Task inputs ::
━━━━━━━━━━━━━━━━
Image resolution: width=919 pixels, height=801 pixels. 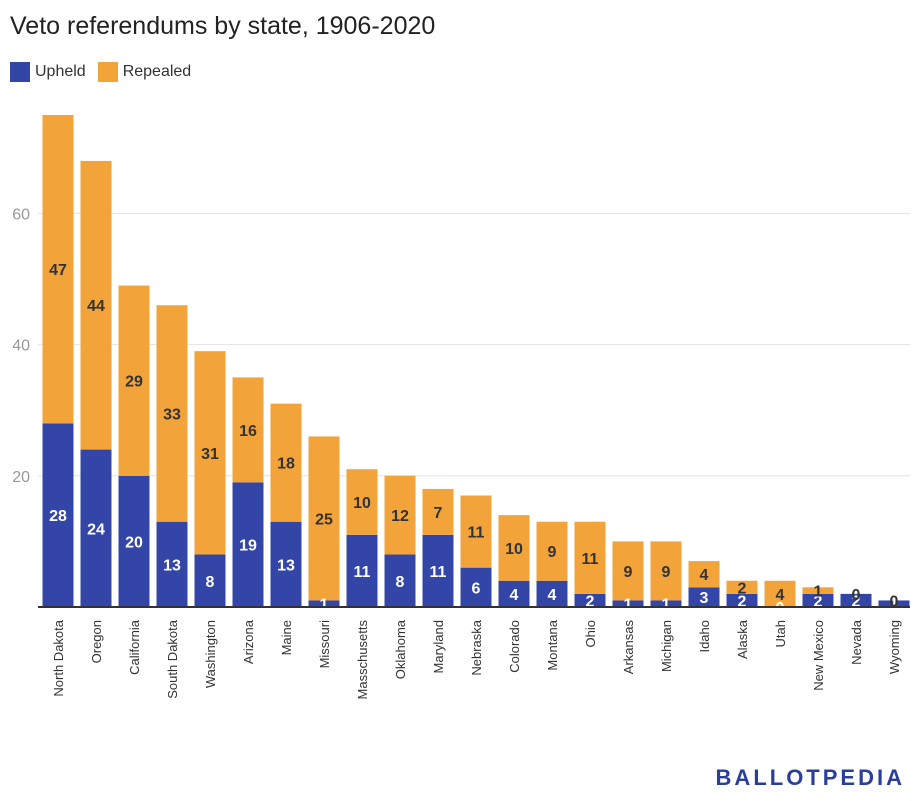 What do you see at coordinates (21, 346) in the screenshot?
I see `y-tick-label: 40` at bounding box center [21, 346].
━━━━━━━━━━━━━━━━
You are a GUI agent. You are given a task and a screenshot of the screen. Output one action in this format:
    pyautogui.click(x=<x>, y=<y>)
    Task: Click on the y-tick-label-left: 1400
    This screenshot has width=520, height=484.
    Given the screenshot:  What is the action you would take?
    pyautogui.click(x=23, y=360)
━━━━━━━━━━━━━━━━
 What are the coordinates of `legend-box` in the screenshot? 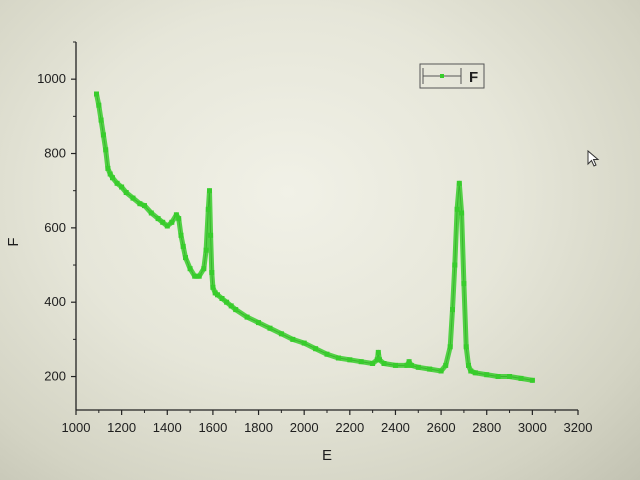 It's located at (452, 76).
━━━━━━━━━━━━━━━━
Aim of the exercise ::
Can you rewrite the lines from the one containing "You are a GUI" to the one containing "pyautogui.click(x=23, y=360)", both included, as a numbered list with any blank lines left out?

Response to the exercise ::
1. You are a GUI agent. You are given a task and a screenshot of the screen. Output one action in this format:
2.     pyautogui.click(x=<x>, y=<y>)
3.     Task: Click on the y-tick-label-left: 1400
4.     This screenshot has width=520, height=484.
5.     Given the screenshot:  What is the action you would take?
6.     pyautogui.click(x=23, y=360)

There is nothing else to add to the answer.